-- What is being asked --
From the first line to the last, reproduce the records exactly as they appear below.

=== Records to use ===

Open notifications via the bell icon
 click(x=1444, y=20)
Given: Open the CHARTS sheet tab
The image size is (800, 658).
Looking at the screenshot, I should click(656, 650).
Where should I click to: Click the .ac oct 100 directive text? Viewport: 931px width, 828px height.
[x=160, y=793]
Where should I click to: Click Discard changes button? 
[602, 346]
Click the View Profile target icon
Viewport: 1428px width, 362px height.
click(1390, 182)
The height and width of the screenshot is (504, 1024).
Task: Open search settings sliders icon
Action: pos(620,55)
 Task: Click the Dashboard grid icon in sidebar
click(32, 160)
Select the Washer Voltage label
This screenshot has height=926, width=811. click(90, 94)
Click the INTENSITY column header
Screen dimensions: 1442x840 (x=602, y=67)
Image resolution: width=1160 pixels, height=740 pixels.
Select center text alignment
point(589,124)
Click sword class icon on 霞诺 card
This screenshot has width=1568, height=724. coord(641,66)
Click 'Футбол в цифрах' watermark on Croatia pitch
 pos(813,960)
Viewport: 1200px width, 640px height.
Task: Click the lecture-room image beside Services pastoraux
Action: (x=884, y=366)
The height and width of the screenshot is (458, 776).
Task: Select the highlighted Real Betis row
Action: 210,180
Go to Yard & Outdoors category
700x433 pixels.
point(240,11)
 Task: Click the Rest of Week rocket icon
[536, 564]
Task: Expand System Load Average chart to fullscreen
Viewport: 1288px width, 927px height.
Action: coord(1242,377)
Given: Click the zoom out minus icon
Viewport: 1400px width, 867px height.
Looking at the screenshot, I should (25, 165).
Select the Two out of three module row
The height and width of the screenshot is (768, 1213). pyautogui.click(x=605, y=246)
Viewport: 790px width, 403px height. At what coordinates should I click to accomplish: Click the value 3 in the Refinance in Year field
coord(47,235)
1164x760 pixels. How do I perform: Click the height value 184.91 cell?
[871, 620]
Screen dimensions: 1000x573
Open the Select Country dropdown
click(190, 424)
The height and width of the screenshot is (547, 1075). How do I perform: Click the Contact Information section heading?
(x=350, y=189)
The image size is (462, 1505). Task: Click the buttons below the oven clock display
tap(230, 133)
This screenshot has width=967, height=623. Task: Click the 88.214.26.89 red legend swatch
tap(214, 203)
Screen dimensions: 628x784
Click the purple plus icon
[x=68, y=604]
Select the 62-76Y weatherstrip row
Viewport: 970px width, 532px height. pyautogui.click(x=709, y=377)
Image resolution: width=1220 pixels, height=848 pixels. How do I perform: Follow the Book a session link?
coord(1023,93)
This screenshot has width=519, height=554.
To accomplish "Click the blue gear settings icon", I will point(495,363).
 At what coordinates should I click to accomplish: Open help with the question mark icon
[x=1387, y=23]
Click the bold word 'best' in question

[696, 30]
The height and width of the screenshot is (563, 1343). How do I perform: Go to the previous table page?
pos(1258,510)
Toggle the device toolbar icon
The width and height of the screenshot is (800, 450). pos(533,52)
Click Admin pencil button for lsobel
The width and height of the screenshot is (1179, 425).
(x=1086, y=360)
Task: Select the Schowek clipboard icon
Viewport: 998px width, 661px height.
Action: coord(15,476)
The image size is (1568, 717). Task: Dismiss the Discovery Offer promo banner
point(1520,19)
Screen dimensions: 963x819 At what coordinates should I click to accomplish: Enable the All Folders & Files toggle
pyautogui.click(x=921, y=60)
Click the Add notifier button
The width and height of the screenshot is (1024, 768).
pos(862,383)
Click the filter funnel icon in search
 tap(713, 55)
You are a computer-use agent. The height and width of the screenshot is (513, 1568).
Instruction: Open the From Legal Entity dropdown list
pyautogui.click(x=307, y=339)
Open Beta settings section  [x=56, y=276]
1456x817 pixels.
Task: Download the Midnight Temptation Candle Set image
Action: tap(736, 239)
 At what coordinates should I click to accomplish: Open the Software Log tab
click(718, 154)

===

-- Output of the task --
Open notifications via the bell icon
 click(x=1444, y=20)
Given: Open the CHARTS sheet tab
The image size is (800, 658).
Looking at the screenshot, I should click(656, 650).
Where should I click to: Click the .ac oct 100 directive text? Viewport: 931px width, 828px height.
[x=160, y=793]
Where should I click to: Click Discard changes button? 
[602, 346]
Click the View Profile target icon
Viewport: 1428px width, 362px height.
click(1390, 182)
The height and width of the screenshot is (504, 1024).
Task: Open search settings sliders icon
Action: pos(620,55)
 Task: Click the Dashboard grid icon in sidebar
click(32, 160)
Select the Washer Voltage label
This screenshot has height=926, width=811. click(90, 94)
Click the INTENSITY column header
Screen dimensions: 1442x840 (x=602, y=67)
Image resolution: width=1160 pixels, height=740 pixels.
Select center text alignment
point(589,124)
Click sword class icon on 霞诺 card
This screenshot has width=1568, height=724. coord(641,66)
Click 'Футбол в цифрах' watermark on Croatia pitch
 pos(813,960)
Viewport: 1200px width, 640px height.
Task: Click the lecture-room image beside Services pastoraux
Action: (x=884, y=366)
The height and width of the screenshot is (458, 776).
Task: Select the highlighted Real Betis row
Action: 210,180
Go to Yard & Outdoors category
700x433 pixels.
point(240,11)
 Task: Click the Rest of Week rocket icon
[536, 564]
Task: Expand System Load Average chart to fullscreen
Viewport: 1288px width, 927px height.
Action: coord(1242,377)
Given: Click the zoom out minus icon
Viewport: 1400px width, 867px height.
Looking at the screenshot, I should (25, 165).
Select the Two out of three module row
The height and width of the screenshot is (768, 1213). pyautogui.click(x=605, y=246)
Viewport: 790px width, 403px height. At what coordinates should I click to accomplish: Click the value 3 in the Refinance in Year field
coord(47,235)
1164x760 pixels. How do I perform: Click the height value 184.91 cell?
[871, 620]
Screen dimensions: 1000x573
Open the Select Country dropdown
click(190, 424)
The height and width of the screenshot is (547, 1075). How do I perform: Click the Contact Information section heading?
(x=350, y=189)
The image size is (462, 1505). Task: Click the buttons below the oven clock display
tap(230, 133)
This screenshot has width=967, height=623. Task: Click the 88.214.26.89 red legend swatch
tap(214, 203)
Screen dimensions: 628x784
Click the purple plus icon
[x=68, y=604]
Select the 62-76Y weatherstrip row
Viewport: 970px width, 532px height. pyautogui.click(x=709, y=377)
Image resolution: width=1220 pixels, height=848 pixels. How do I perform: Follow the Book a session link?
coord(1023,93)
This screenshot has width=519, height=554.
To accomplish "Click the blue gear settings icon", I will point(495,363).
 At what coordinates should I click to accomplish: Open help with the question mark icon
[x=1387, y=23]
Click the bold word 'best' in question

[696, 30]
The height and width of the screenshot is (563, 1343). How do I perform: Go to the previous table page?
pos(1258,510)
Toggle the device toolbar icon
The width and height of the screenshot is (800, 450). pos(533,52)
Click Admin pencil button for lsobel
The width and height of the screenshot is (1179, 425).
(x=1086, y=360)
Task: Select the Schowek clipboard icon
Viewport: 998px width, 661px height.
Action: coord(15,476)
The image size is (1568, 717). Task: Dismiss the Discovery Offer promo banner
point(1520,19)
Screen dimensions: 963x819 At what coordinates should I click to accomplish: Enable the All Folders & Files toggle
pyautogui.click(x=921, y=60)
Click the Add notifier button
The width and height of the screenshot is (1024, 768).
pos(862,383)
Click the filter funnel icon in search
 tap(713, 55)
You are a computer-use agent. The height and width of the screenshot is (513, 1568).
Instruction: Open the From Legal Entity dropdown list
pyautogui.click(x=307, y=339)
Open Beta settings section  [x=56, y=276]
1456x817 pixels.
Task: Download the Midnight Temptation Candle Set image
Action: tap(736, 239)
 At what coordinates should I click to accomplish: Open the Software Log tab
click(718, 154)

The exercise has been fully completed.